Sedicesima domenica del Tempo Ordinario B
Come sei buono, mio Dio, hai pietà di questi uomini, perché sono come delle «pecore senza pastore»… Oh! Com’è vero e come siamo pecore senza pastore quando non ci stringiamo, obbedienti, attorno a Te! Come sei buono, mio Dio, ad aver pietà di noi!… Il Tuo amore, la Tua pietà si traducono in due atti e annunciano un terzo beneficio ineffabile: per prima cosa dai il nutrimento alle anime di queste povere pecore, insegnando loro molte cose, poi, avendo ancora pietà dei loro corpi, le nutri di pane e di pesce… E questi benefici non sono che l’inizio degli effetti del Tuo Amore, mio Dio; il pane che moltiplichi per nutrire questa folla è figura della Santa Eucaristia, di questo mistero per il quale ci ami «fino alla fine»[1], senza fine, donandoci come nutrimento Te stesso tutto intero, Dio tutto intero, Gesù Uomo-Dio tutto intero! Oh! Mio Dio, come sei divinamente buono!

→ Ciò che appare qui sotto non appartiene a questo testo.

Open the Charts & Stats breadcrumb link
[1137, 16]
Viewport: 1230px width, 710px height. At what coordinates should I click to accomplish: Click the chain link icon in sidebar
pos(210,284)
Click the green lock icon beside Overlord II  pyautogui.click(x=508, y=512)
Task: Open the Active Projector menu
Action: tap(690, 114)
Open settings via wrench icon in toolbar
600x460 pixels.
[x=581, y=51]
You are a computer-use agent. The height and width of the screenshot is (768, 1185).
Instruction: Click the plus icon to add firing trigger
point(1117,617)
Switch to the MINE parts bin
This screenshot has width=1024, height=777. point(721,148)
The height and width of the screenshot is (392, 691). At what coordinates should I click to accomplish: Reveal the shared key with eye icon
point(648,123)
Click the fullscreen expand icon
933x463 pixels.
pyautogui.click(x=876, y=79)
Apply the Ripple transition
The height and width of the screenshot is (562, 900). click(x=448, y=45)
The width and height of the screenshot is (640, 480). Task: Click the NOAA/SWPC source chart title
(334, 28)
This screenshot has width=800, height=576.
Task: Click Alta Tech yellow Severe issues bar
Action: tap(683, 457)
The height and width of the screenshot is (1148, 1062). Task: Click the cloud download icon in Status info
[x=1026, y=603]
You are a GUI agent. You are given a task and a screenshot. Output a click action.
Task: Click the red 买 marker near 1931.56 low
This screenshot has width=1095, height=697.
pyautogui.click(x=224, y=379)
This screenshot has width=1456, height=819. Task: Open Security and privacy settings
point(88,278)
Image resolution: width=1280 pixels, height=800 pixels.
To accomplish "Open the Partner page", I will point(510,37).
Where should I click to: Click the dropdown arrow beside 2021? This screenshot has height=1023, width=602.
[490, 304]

Abbiamo pietà degli uomini, siamo teneri, abbiamo pietà alla vista di tutti i loro bisogni; facciamo tutto il bene alle loro anime e ai loro corpi; la nostra carità sia operosa come quella di Gesù,… non si riduca a sentimenti, a una pietà interiore, né a parole, ma si traduca in azioni e queste azioni non abbiano altri limiti che la volontà di Dio, volontà che possiamo sempre conoscere attraverso il nostro direttore spirituale… Siamo riconoscenti senza fine a Dio per il dono con il quale ci ama senza fine, Egli si dona a noi senza fine, abbandonandosi, affidandosi così completamente a noi, noi ai quali tanti uomini non si consegnerebbero; sposandoci, donandosi a noi così completamente, noi che tanti mortali troverebbero indegni della loro unione; donandoci, sin da quaggiù, ciò che fa la felicità degli eletti, la felicità di Dio stesso, Dio tutto intero, a noi peccatori… Non perdiamo mai per colpa nostra né una comunione, né un momento di presenza presso il Tabernacolo… Non è più il finito, qui, è l’infinito… Nulla di creato, mille universi come questo sono solo un nulla accanto alla grazia, al favore che c’è nell’essere un solo istante ai piedi del Tabernacolo, molto più ancora, nel ricevere la divina Ostia. È Dio, è tutto: tutto il resto non è che creatura, cioè niente[2].
[1] Gv 13,1.
[2] M/202, su Mc 6,33-44, in C. de Foucauld, Fammi cominciare una nuova vita. Meditazioni sui Vangeli secondo Matteo e Marco, Centro Ambrosiano, Milano 2024, 192-194.